- **Text provided**
Impact of Covid-19 corporate credit risk in SE Asia
Average probability of defaults for companies in the region have jumped since the outbreak
2 Jun 2020 | David Hamilton
David Hamilton
David Hamilton

THE Covid-19 pandemic has sent shockwaves throughout the global economy, and many economies have found themselves plunged suddenly into recession. The effects on employment, exports, and consumer spending have been sharp and immediate. Somewhat less clear, however, is how severely the economic shock has affected corporate credit risk, and how much worse it could get.

There are many ways to measure credit risk: agency credit ratings, credit spreads from the bond or CDS markets, fundamental financial ratios. However, here corporate probabilities of default (PDs) are used. As forward-looking (one year ahead), point-in-time measures of credit risk, PDs capture changes in the credit risk of public companies in as close to real time as possible, and are thus an ideal metric for taking the temperature of corporate credit risk.  

Figure 1: Average corporate default probabilities have moved higher across SE Asia


Figure 1 shows the impact on corporate credit risk for seven economies in Southeast Asia. The graph, covering 2020 so far, shows that average probability of defaults for companies in Southeast Asia have jumped since the Covid-19 outbreak. Each economy had its own story at the start of 2020, with different starting average PDs, but across the region the pandemic shock has caused credit risk to surge. In many cases – such as in Malaysia, Thailand, and the Philippines – the average country-level corporate PDs have doubled since January. In other cases, such as Singapore, the average PD started at an already elevated level, and has increased by about 20% since the start of the year.

- **Problem to solve**
Please write out the article above on Covid-19 and corporate credit risk, word for word, from "THE Covid-19 pandemic" up to and including "it could get.".

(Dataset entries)
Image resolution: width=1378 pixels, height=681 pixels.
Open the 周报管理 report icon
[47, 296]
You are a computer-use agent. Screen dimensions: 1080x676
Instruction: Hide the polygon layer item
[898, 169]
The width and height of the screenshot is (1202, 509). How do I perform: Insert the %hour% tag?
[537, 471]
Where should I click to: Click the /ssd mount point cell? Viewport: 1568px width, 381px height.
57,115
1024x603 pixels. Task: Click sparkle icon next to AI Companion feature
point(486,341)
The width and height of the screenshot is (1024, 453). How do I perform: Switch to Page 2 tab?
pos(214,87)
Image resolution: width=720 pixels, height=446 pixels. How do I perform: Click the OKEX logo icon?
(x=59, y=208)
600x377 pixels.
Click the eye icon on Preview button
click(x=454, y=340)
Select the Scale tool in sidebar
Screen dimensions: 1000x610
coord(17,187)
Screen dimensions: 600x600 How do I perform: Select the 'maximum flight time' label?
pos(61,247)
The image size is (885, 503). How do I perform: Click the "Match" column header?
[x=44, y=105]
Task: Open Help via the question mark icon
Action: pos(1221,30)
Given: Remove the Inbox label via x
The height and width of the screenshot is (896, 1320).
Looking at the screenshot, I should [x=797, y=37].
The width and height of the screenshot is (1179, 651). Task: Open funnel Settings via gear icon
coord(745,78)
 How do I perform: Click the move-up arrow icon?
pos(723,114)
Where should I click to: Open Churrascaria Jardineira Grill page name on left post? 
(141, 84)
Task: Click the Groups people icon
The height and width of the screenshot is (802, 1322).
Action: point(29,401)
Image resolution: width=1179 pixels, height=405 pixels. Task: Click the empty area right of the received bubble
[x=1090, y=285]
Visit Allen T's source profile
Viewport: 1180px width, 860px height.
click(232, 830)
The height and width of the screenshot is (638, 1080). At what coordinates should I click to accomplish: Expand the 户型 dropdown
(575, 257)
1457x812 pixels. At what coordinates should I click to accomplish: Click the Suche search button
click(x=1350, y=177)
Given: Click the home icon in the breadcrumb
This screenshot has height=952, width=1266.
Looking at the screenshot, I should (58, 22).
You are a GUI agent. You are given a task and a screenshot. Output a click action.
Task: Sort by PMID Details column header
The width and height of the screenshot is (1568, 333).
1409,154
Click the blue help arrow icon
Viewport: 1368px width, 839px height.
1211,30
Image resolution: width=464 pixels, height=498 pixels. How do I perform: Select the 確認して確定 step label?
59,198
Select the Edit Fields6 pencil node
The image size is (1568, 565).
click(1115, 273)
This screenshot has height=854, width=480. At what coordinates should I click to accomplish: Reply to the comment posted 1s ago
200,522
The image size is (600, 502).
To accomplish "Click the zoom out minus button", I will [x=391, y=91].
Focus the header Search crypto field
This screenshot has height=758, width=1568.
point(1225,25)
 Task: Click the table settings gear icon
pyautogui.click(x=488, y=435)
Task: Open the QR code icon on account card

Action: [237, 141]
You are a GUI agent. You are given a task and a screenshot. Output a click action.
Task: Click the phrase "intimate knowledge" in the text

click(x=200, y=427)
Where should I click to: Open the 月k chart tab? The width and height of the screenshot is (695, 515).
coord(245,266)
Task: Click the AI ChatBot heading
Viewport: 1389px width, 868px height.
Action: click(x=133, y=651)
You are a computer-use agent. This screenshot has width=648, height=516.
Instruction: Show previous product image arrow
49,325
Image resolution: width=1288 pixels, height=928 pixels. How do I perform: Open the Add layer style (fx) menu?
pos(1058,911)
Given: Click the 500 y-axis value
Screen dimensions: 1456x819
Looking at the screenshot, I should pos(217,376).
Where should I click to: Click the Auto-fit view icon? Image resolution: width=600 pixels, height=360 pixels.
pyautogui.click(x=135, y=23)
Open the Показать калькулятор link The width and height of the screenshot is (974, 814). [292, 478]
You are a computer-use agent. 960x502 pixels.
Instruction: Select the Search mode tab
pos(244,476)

- **Solution to the problem**
THE Covid-19 pandemic has sent shockwaves throughout the global economy, and many economies have found themselves plunged suddenly into recession. The effects on employment, exports, and consumer spending have been sharp and immediate. Somewhat less clear, however, is how severely the economic shock has affected corporate credit risk, and how much worse it could get.